Crise no Direito privado contratual e obrigacional é a perturbação extrema e suprema dos equilíbrios obrigacionais e contratuais em determinado período de tempo, em razão de uma desarticulação global da economia nacional, que causa assimetria e holdup entre os parceiros contratuais, com elevação de custos obrigacionais imprevisíveis e a impossibilidade de se cumprir o que fora tratado em tempos de normalidade, com a consequente alteração da ambiência negocial e quebra da base do negócio jurídico, pondo em risco a sobrevivência financeira de um dos contratantes. Tais fatores justificam medidas legislativas supremas, genéricas e objetivas para salvar o contratante mais fraco e evitar as incertezas e altos custos de uma demanda judicial.

Apesar das relações privadas entre empresas e consumidor resultarem, invariavelmente, em relações obrigacionais contratuais e, porquanto, reguladas pelo mercado privado e pela autonomia da vontade, em tempos de crise econômica e financeira nacional, é preciso que se crie legislação temporária para a proteção das partes contratantes mais fracas (empresas de porte financeiro inferior, Empresas endividadas, consumidores, inquilinos etc) quanto aos contratos firmados anteriormente ao período da crise da Covid-19 e cujos efeitos obrigacionais se projetam para os tempos de crise atual.

Para esses contratos, deve haver legislação de proteção contra os efeitos do descumprimento das partes desfavorecidas no contrato, ainda que a legislação civil brasileira tenha mecanismos de proteção, é importante as regras ficarem claras para se evitar a chuva de ações na Justiça e aumento dos custos com defesa dos interesses da parte, já fragilizada, por sua situação financeira declinante.

A legislação temporária da crise, se faz necessária no direito privado contratual e obrigacional, para se evitar o oportunismo contratual causado pelo aumento dos custos do cumprimento da obrigação e dos custos com disputas judiciais em razão da quebra da base da base do negócio jurídico anteriormente firmado, o que chamamos de holdup.

A legislação ordinária da crise também é uma forma de se evitar o capitalismo selvagem, em que o mais forte aniquila o mais fraco. É de se ressaltar que o contrato que fora estudado e pensado em tempos de normalidade, ainda que com os riscos ordinários devidamente calculados (risco da atividade negocial), não pode se transformar numa sentença de morte ou mesmo em uma roleta russa, quando ocorrem eventos imprevisíveis, extraordinários e inevitáveis, ainda que expectativas de direito tenham sido criadas. É a preservação da igualdade negocial sobre a realidade da desigualdade do fato, causada pela desfactualização dos tempos de normalidade.

___

# EXERCÍCIO 1:
Transcreva do texto sobre a crise nos contratos a parte de "A legislação temporária" até "chamamos de holdup.", sem mudar nenhuma palavra.
# EXERCÍCIO 2:
Dê a continuação do texto sobre a crise nos contratos, começando logo depois da última frase dele.

# TRECHOS DAS LINHAS:
___

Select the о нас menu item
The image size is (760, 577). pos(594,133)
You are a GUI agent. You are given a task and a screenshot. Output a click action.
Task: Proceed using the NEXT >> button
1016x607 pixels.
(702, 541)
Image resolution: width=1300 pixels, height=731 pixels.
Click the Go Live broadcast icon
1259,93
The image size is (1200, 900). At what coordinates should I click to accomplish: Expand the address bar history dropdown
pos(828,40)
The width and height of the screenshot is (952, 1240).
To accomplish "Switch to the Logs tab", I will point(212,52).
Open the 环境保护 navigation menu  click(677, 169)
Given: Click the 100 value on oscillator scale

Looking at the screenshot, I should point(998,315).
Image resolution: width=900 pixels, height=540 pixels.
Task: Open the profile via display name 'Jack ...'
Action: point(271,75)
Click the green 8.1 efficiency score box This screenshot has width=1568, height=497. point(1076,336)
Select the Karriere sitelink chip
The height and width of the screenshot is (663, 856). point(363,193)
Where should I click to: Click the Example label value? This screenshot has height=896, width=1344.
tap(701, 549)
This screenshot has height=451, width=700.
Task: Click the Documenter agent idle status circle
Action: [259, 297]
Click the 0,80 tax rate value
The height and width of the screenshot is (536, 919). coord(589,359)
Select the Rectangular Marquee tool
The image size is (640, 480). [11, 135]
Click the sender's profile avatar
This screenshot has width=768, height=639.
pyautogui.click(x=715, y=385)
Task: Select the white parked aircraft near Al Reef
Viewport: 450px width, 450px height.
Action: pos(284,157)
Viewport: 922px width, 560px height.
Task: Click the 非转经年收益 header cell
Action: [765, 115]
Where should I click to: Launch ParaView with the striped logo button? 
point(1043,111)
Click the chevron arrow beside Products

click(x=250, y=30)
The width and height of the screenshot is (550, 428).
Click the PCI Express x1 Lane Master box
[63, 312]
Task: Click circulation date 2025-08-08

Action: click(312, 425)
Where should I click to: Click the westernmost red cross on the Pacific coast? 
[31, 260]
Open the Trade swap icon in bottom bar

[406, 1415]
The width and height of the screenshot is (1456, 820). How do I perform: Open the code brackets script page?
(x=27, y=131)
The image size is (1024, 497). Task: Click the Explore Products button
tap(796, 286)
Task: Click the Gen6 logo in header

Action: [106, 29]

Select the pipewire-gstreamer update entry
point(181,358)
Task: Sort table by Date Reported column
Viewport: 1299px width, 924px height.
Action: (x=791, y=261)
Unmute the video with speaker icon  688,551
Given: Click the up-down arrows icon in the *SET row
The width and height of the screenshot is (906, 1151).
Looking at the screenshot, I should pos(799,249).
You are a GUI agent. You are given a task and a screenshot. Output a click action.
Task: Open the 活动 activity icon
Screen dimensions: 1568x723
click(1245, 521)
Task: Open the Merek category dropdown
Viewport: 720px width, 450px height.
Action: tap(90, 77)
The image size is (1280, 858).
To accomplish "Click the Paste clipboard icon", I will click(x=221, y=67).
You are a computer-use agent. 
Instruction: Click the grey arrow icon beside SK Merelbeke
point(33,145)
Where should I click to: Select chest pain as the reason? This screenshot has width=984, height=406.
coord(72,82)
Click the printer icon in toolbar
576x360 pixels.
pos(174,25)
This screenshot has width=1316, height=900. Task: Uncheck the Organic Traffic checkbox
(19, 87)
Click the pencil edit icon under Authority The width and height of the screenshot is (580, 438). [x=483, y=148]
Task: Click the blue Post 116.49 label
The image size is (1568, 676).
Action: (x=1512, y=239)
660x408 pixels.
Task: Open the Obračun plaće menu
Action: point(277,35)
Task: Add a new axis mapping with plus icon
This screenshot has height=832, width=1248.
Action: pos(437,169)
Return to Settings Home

___

# SUA RESPOSTA 1:
A legislação temporária da crise, se faz necessária no direito privado contratual e obrigacional, para se evitar o oportunismo contratual causado pelo aumento dos custos do cumprimento da obrigação e dos custos com disputas judiciais em razão da quebra da base da base do negócio jurídico anteriormente firmado, o que chamamos de holdup.

# SUA RESPOSTA 2:
Sem uma solução legislativa para a crise, as discussões e argumentações sobre o Direito na crise levarão ao inchaço do Judiciário em razão da inexistência de alternativas legislativas com solução temporária e essa discussão nos tribunais de caso a caso, além de custosa para as partes e para o poder público, tornar-se-ia inconveniente e de impossível solução no curto prazo, se arrastando durante anos, mesmo após o término da crise. Ademais, devemos considerar que, no Judiciário, temos juízes positivistas que decidirão de acordo com o Direito positivo posto, diga-se, Direito este pensado e criado para tempos de normalidade, e outros magistrados que se importam mais com os efeitos econômicos e transcendentais de suas decisões junto aos jurisdicionados. Trata-se, na verdade, quando temos a ausência de legislação específica e temporária da crise para regular os descumprimentos, de uma loteria jurídica, que será decidida pelo setor de distribuição dos tribunais. Para se evitar o inchaço do Judiciário, é preciso que a legislação da crise deixe muito claras as formas de solução dos conflitos nos casos de descumprimento de obrigações contratualmente assumidas em tempos de normalidade.

Nos tempos de crise há, inevitavelmente, confronto com o Direito e princípios jurídicos criados em tempos de normalidade, em razão do caráter de urgência que se impôs. Porém, as partes favorecidas pela crise, os oportunistas contratuais, alegam em seu favor que a legislação da crise é um verdadeiro ataque aos direitos adquiridos e ao princípio da confiança contratual.

Segundo Jorge Barcelar Gouveia e Nuno Piçarra [1], temos os argumentos contra legislação da crise que se assentam numa presunção de normalidade ou continuidade que é o seguinte: bondade em manter as situações; consolidação das situações perfeitas (direitos adquiridos, coisa julgada e força normativa do habitual consumado); assimilação entre o real e o previsível; respeito pelas expectativas de direito. Temos, em contrapartida, a argumentação a favor da legislação da crise, com base na argumentação do imprevisto e do extraordinário: mudança dos fatos; imprevisibilidade da mudança e singularidade da mudança.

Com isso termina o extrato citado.